Mitochondrial DNA Deletion Mutations: A Molecular Cause of Age-Induced Skeletal Muscle Fiber Dysfunction and Fiber Death Contributing to Sarcopenia: Advances in Experimental Medicine and Biology

This chapter describes a molecular basis for age-induced muscle fiber loss involving the mammalian mitochondrial genome (mtDNA). Early studies of human mitochondrial myopathies, which display many phenotypes associated with muscle aging, led to the search for and subsequent discovery of similar genetic and histopathological changes in aging skeletal muscle. A diverse spectrum of mtDNA deletion mutations increase in abundance with age and clonally accumulate to high abundance within individual cells. Deletion accumulation results in a focal loss of electron transport and oxidative phosphorylation.

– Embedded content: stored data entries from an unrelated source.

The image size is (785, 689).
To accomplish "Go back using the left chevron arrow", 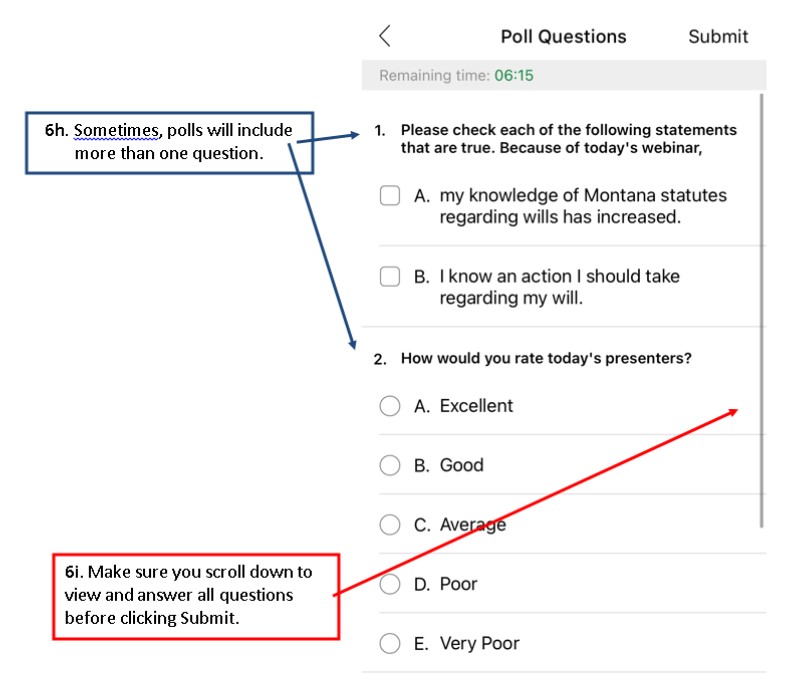I will (x=384, y=36).
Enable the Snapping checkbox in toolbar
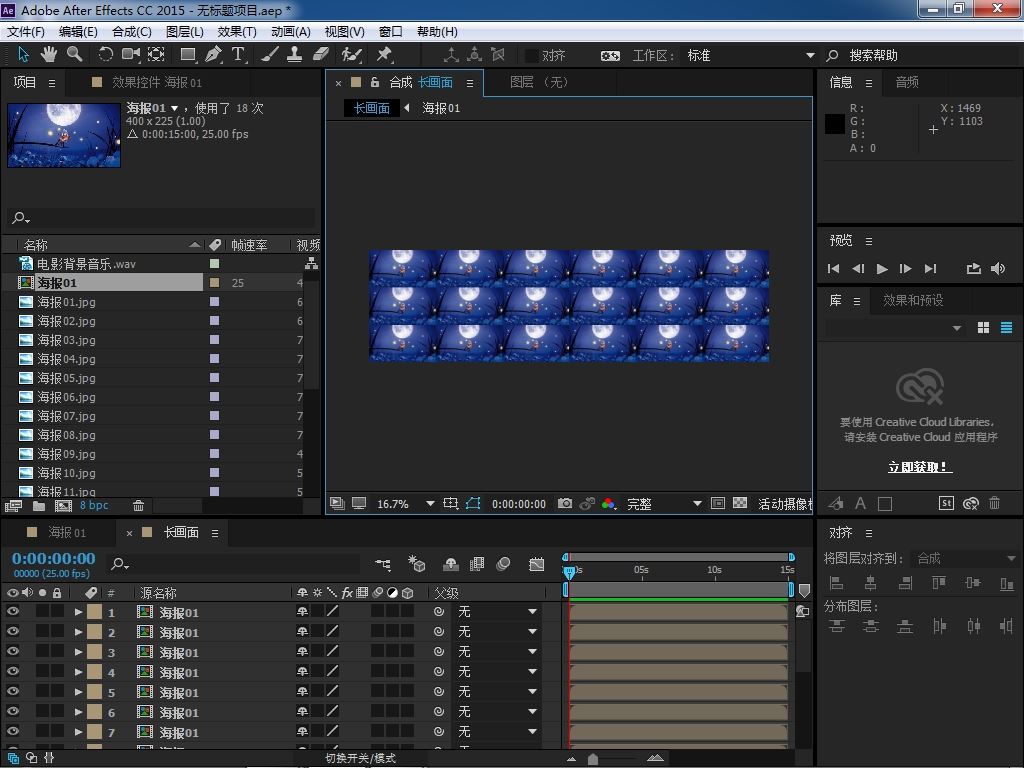The image size is (1024, 768). pos(532,56)
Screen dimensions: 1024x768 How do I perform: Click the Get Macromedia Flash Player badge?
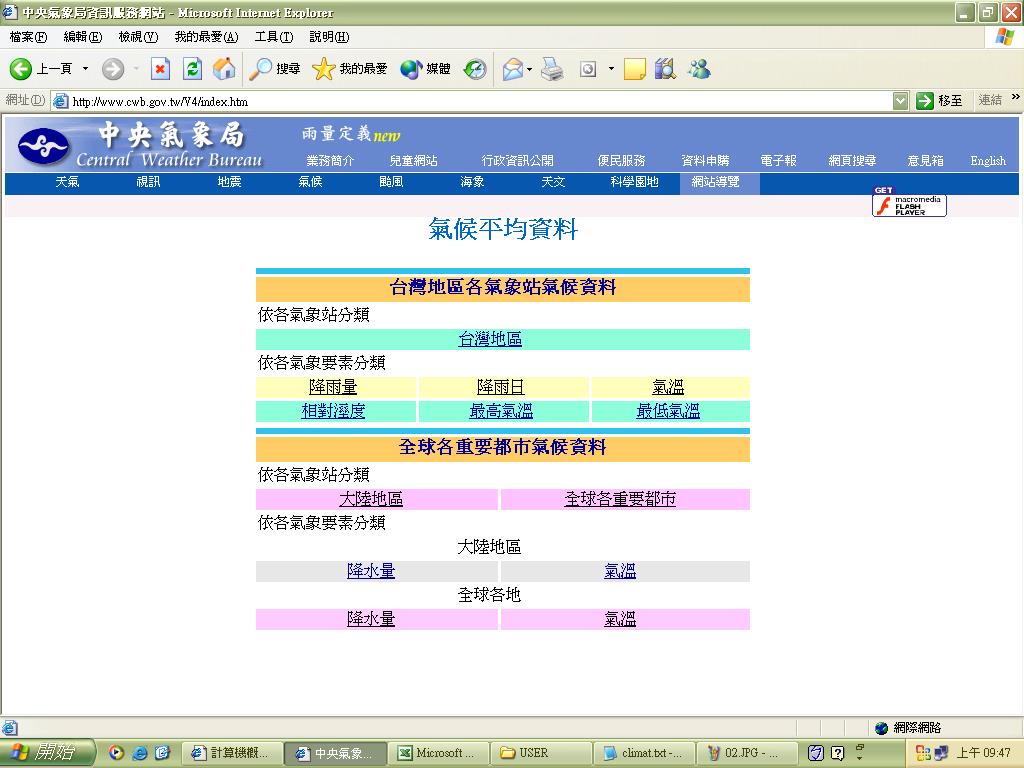[908, 204]
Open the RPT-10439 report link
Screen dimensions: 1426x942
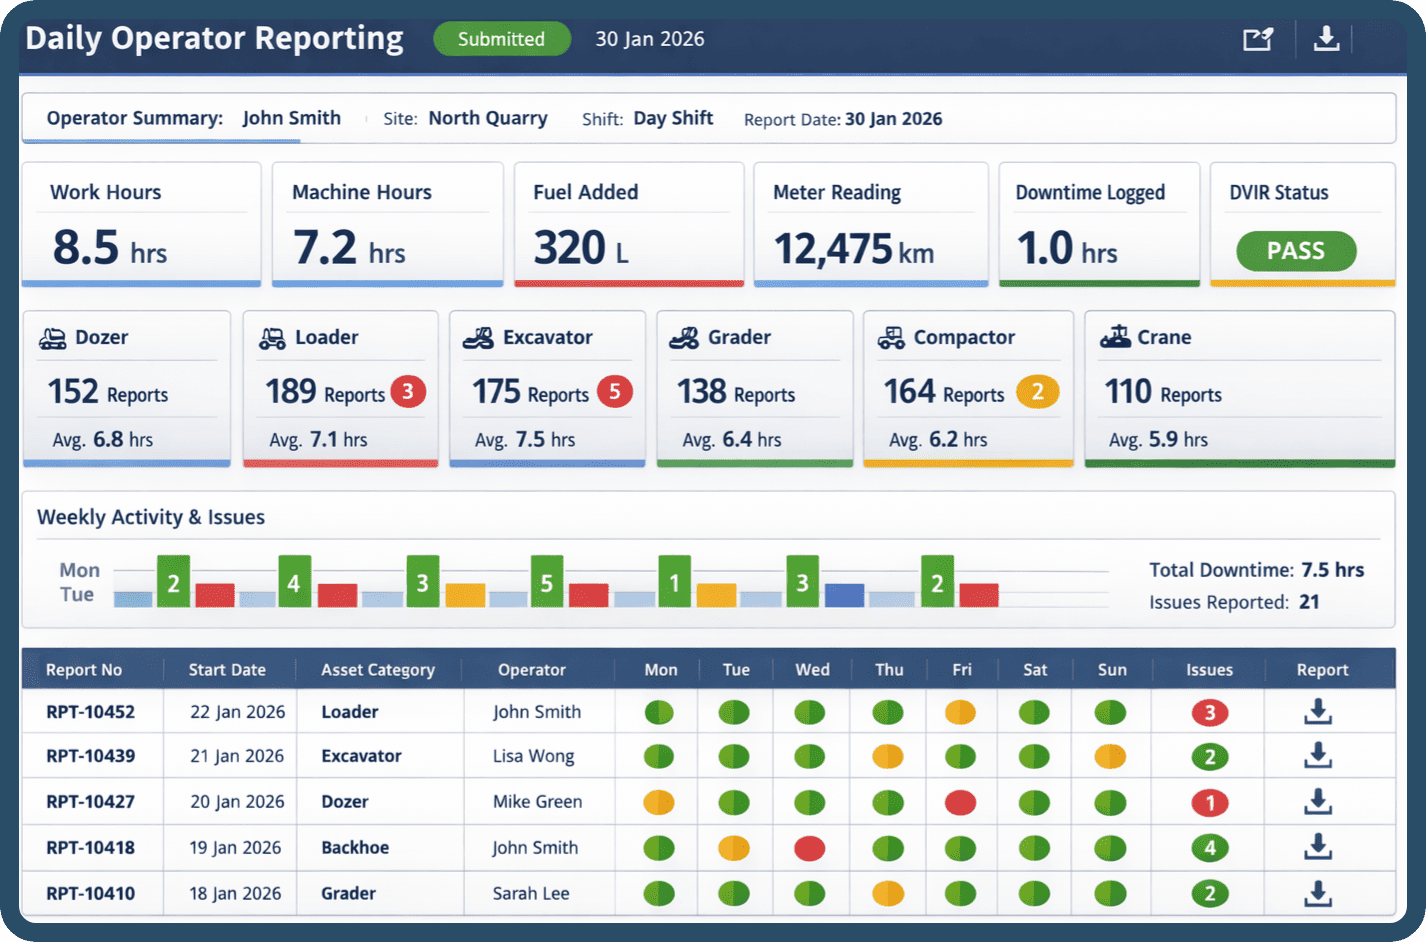(x=92, y=756)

These metabolic derangements activate apoptosis, leading to necrosis, fiber splitting, and eventual fiber loss. We have identified a number of interventions that are capable of modulating mtDNA deletion mutation frequency and the abundance of electron transport chain deficient fibers. Interestingly, in each case, the genetic and histological measures of mtDNA quality predict the lifespan effects of these interventions. We highlight the value of incorporating a geroscience view into the study of sarcopenia. The sequence of events from the deletion mutation of a single mtDNA molecule to muscle fiber death is not limited to skeletal muscle and has been observed in most other aging tissues, where these events likely contribute to cell loss.